While searching for his son, Odonato runs into Superintendent Gadinho who helps to locate his son. He discovers that the policemen took him down to a police station with a strict commanding officer. Odonato is told that the commanding officer wants food in exchange for his son, but every time Odonato delivers food to the police station, the policemen eat it. He goes to the station one last time, but he discovers that Ciente was consigned to the fourteenth district cemetery three days ago.

Ononato and Little Daddy find Ciente's body at the cemetery and carry him back to the apartment building. The closer they get to the apartment, the heavier Ciente's body becomes.
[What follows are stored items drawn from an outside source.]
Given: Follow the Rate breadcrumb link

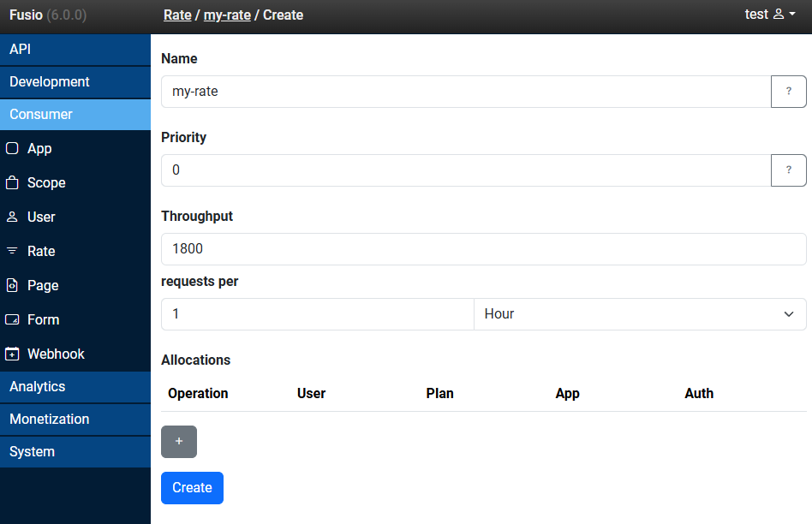Looking at the screenshot, I should click(177, 15).
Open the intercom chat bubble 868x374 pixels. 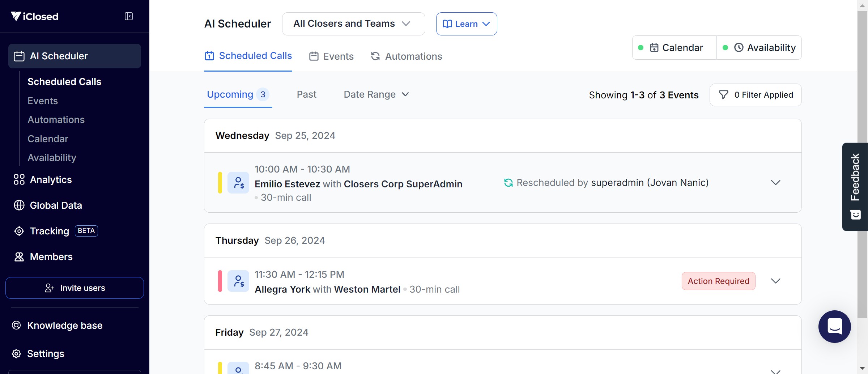point(834,326)
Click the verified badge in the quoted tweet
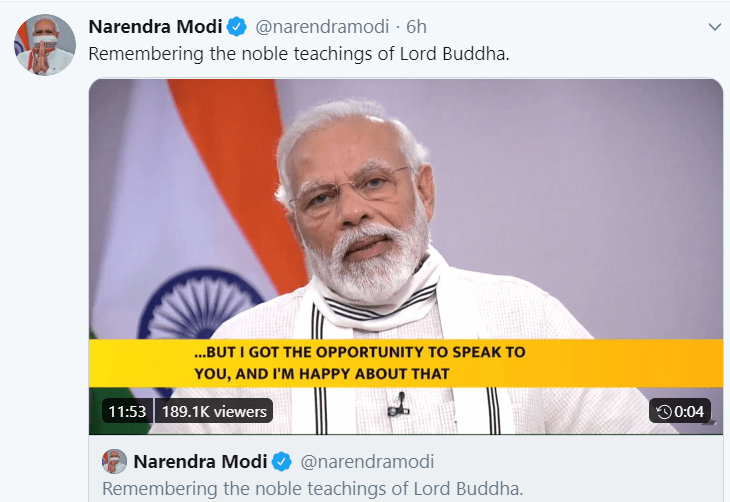The image size is (730, 502). [x=282, y=462]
The residents have to help carry Ciente to Odonato's apartment on the sixth floor. When they place him on a table, the body breaks the table and falls through the floors below to the main entrance.

The residents attend Ciente's funeral at the Church of the Sacred Little Lamb founded by one of the residents. Odonato has become so light that he needs to be tethered to a chair. After the funeral, Odonato asks to be tied to his favorite spot on the roof of the apartment building. At the end of the novel, Luanda is engulfed in flames and Odonato floats to the sky.

In addition to Odonato, the story follows the private lives of many of the residents of the Maianga building. On the third floor is Little Daddy who came to Luanda searching for his lost mother. By the end of the novel, his search is publicized and his mother is found, but Little Daddy is dead from an altercation in the streets. Senhor Eduardo, Edú, and Nga Nelucha live on the fourth floor. Edú is often visited by international specialists who are fascinated by the large hernia on his left testicle. Meanwhile, Comrade Mute on the fifth floor is an excellent barbecue cook who loves playing music from his apartment.

Other characters include João Slowly who founds the Church of the Sacred Little Lamb next to his favorite bar. He also creates the Rooster Camões Cinema at the top of the apartment building. Additionally, Blind Man and Seashell Seller sell seashells to wealthy residents and residents in the apartment building. They appear in the beginning and the end of the novel with Blind Man inquiring Seashell Seller about the color of fire. Seashell Seller and Amarelinha fall in love, and it is suggested that Amarelinha is pregnant. Lastly, the Mailman handwrites countless letters to anyone in power asking for transportation to help him deliver the mail. At the end of the novel, he reads an official letter that denies the concession of a vehicle.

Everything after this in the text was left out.